Last autumn I lodged two weeks on the farm on which I was born, with the family of Mr. Joseph Duncan, where the meals were taken daily in a room the wood-work of which I, as an amateur carpenter, had finished more than forty years ago, while recovering from a long and serious illness.
When invited to meet and address the common schools of the county of Norfolk, at a county school picnic held in a grove near Simcoe, the 24th of last June, I determined to proceed thither, not by railroad and stage, as usual, but in a skiff fifteen feet and a half long, in which I had been accustomed for some months to row in Toronto Harbour, between six and eight o'clock in the morning.
Providing, as far as possible, against the double danger of swamping and capsizing, by a canvas deck, proper ballast, and fittings of the sail, I crossed Lake Ontario alone from Toronto to Port Dalhousie in nine hours; had my skiff conveyed thence to Port Colborne on a Canadian vessel, through the Welland Canal, and proceeded along the north shore of Lake Erie, rowing in one day, half-way against head wind, from the mouth of Grand River to Port Dover, a distance of forty miles, taking refreshments and rest at farm houses, and bathing three times during the day. The following day scarcely conscious of fatigue, I delivered two addresses; the one to a vast assemblage of school pupils and their friends, in a grove; the other a lecture to teachers and trustees in the evening.
After visiting my island and witnessing the productive and excellent garden of the family that occupies it, I returned to Toronto in my skiff, by the way of Niagara river, sailing in one day between sun-rise and sun-set (stopping for three hours at Port Colborne) from Grand River to Chippewa, within two miles of the Falls.
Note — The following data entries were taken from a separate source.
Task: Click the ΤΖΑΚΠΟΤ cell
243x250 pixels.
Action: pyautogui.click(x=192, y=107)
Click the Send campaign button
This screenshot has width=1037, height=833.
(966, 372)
I had my skiff conveyed on a waggon over the portage from Chippewa to Queenstown (ten miles), and started from Niagara to Toronto about noon of the first Friday in July. When a little more than half way across the lake, I encountered a heavy north-east storm of rain and wind, and a fog so thick as to completely obscure the Toronto light-house, which was within a mile of me. When it became so dark that I could not see my compass, I laid my course, with the sail reefed, by the wind and waves, reaching (a mile west of my due course) the east side of the Humber Bay, between ten and eleven in the evening, and making my way, by a hard pull, to the Toronto Yacht Club House a little before midnight.
About four weeks since my son and myself made the voyage in the same skiff from Toronto to Long Point, but proceeding by railroad from Port Dalhousie to Port Colborne, intending to spend a week or two on the farm, and two or three days on the Island.
I conclude this epitomised sketch with three remarks. I am satisfied of the truth of what I have long believed, that a small boat is as safe, if not safer, than a large one, if properly constructed, fitted out, trimmed, and managed. I believe that many a large open boat, if not capsized by the wind, would have been swamped by the waves over which my little craft rode in safety.